AIM. Swap "spinner" for "stepper" in the records from the line with "At what coordinates should I click to accomplish: Click the RA" up to and including the line with "Increase minutes with", and write out only those lines with nothing else changed.

DATA PROVIDED.
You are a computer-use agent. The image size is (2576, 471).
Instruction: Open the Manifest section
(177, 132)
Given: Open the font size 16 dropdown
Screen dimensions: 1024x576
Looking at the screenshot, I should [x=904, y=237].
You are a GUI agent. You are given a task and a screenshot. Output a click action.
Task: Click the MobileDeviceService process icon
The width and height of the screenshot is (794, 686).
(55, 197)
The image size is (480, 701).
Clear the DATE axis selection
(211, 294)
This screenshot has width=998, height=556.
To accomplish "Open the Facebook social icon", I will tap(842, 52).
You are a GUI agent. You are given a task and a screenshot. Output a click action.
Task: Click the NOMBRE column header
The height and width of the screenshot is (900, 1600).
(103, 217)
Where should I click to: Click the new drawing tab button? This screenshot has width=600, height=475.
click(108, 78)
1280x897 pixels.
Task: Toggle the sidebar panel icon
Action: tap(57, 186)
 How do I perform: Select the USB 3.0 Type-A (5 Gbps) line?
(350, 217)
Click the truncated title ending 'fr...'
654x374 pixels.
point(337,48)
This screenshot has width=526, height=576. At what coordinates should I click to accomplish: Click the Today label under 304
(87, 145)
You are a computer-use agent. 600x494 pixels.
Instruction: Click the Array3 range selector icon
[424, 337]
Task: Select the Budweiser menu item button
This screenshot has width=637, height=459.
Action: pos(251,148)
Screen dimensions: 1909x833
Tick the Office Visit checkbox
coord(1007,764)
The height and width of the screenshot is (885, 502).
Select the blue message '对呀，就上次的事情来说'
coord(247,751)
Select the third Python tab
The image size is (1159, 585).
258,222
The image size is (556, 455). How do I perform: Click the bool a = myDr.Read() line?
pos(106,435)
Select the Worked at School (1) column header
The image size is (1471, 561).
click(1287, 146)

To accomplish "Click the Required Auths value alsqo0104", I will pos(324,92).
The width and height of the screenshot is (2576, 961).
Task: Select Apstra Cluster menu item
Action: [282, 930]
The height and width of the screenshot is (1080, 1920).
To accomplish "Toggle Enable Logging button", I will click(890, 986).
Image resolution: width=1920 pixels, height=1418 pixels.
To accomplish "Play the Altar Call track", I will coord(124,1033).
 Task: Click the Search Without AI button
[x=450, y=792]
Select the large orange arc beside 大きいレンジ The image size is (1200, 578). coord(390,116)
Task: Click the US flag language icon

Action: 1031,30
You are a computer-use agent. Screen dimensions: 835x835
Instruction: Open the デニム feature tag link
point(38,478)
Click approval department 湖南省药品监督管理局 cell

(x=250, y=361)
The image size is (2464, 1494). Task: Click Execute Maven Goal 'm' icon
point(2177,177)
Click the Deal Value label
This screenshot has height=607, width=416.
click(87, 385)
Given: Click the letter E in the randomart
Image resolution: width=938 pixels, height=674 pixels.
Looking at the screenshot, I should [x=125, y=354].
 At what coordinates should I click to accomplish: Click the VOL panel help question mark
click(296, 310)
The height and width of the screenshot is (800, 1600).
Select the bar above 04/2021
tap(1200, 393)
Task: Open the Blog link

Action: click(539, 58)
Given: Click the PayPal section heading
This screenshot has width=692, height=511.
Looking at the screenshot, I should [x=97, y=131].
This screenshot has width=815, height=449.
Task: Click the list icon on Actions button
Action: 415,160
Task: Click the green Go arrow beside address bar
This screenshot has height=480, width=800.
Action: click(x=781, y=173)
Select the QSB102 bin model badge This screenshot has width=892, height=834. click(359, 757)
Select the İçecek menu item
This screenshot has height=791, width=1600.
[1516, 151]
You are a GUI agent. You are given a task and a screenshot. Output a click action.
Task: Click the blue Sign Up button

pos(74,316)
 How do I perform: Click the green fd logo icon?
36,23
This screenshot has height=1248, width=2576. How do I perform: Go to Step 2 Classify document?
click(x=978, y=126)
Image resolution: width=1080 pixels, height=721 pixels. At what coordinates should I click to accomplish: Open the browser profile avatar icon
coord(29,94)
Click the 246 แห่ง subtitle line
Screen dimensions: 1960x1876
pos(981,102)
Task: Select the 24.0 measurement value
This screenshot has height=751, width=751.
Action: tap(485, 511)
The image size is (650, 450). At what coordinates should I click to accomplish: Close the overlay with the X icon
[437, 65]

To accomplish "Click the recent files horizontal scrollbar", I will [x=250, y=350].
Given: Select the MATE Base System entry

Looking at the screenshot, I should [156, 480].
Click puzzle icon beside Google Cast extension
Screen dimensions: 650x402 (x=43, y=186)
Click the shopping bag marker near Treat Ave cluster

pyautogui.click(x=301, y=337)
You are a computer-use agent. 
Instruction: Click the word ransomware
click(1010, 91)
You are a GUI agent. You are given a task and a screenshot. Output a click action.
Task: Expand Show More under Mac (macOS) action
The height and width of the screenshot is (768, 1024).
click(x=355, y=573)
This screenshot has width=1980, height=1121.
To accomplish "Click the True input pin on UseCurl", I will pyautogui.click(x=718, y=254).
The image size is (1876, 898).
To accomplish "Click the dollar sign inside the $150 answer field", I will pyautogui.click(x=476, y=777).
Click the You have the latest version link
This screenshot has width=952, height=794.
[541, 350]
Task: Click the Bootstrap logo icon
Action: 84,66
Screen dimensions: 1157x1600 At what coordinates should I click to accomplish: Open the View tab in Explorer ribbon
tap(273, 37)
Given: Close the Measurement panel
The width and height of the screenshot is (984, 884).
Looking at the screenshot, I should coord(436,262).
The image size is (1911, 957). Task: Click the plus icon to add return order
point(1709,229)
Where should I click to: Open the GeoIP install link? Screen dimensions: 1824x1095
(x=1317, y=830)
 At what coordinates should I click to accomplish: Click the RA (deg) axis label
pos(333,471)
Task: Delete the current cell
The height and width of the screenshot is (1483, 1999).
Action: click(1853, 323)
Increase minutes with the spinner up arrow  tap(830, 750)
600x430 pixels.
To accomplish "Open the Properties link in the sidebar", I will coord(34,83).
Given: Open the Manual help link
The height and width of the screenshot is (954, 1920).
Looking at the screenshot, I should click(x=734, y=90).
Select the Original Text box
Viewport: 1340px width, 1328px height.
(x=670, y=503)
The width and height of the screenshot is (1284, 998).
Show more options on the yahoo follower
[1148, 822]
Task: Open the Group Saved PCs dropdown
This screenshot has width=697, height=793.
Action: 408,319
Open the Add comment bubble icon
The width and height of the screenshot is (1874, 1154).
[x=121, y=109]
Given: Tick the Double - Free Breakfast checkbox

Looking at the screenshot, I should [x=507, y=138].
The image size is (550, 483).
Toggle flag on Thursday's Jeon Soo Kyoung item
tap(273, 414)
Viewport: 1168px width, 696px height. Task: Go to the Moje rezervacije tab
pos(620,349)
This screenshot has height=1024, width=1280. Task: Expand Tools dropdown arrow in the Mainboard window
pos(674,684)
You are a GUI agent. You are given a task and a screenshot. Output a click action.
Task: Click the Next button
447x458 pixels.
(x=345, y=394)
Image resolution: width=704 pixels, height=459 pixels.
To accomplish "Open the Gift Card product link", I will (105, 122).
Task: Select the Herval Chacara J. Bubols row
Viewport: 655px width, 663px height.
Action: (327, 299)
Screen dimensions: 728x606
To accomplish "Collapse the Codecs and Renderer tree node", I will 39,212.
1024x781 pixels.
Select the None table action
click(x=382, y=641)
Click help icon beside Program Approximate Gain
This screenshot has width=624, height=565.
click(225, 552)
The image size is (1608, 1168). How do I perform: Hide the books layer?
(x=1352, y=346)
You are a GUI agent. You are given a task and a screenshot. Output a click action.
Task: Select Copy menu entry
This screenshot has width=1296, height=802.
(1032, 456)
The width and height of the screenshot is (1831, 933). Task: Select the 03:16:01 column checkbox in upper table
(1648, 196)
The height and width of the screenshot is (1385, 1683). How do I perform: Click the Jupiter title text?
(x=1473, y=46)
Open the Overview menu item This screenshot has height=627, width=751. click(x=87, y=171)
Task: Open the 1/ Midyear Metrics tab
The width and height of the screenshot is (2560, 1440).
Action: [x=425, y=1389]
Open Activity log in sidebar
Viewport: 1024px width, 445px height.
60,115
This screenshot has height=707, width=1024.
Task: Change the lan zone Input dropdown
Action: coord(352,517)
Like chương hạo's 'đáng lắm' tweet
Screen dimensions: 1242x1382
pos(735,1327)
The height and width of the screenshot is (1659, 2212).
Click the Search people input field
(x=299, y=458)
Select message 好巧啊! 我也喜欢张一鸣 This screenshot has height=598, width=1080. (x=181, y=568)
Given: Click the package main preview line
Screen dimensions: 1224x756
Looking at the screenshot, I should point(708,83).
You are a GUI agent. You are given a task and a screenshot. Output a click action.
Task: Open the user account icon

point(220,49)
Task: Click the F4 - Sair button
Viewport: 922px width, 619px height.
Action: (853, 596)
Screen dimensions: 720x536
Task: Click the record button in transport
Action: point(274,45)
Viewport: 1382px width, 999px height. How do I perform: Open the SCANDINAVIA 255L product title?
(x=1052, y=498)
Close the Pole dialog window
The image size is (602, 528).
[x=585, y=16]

COMPLETE ANSWER.
 At what coordinates should I click to accomplish: Click the RA (deg) axis label
pos(333,471)
Task: Delete the current cell
The height and width of the screenshot is (1483, 1999).
Action: click(1853, 323)
Increase minutes with the stepper up arrow  tap(830, 750)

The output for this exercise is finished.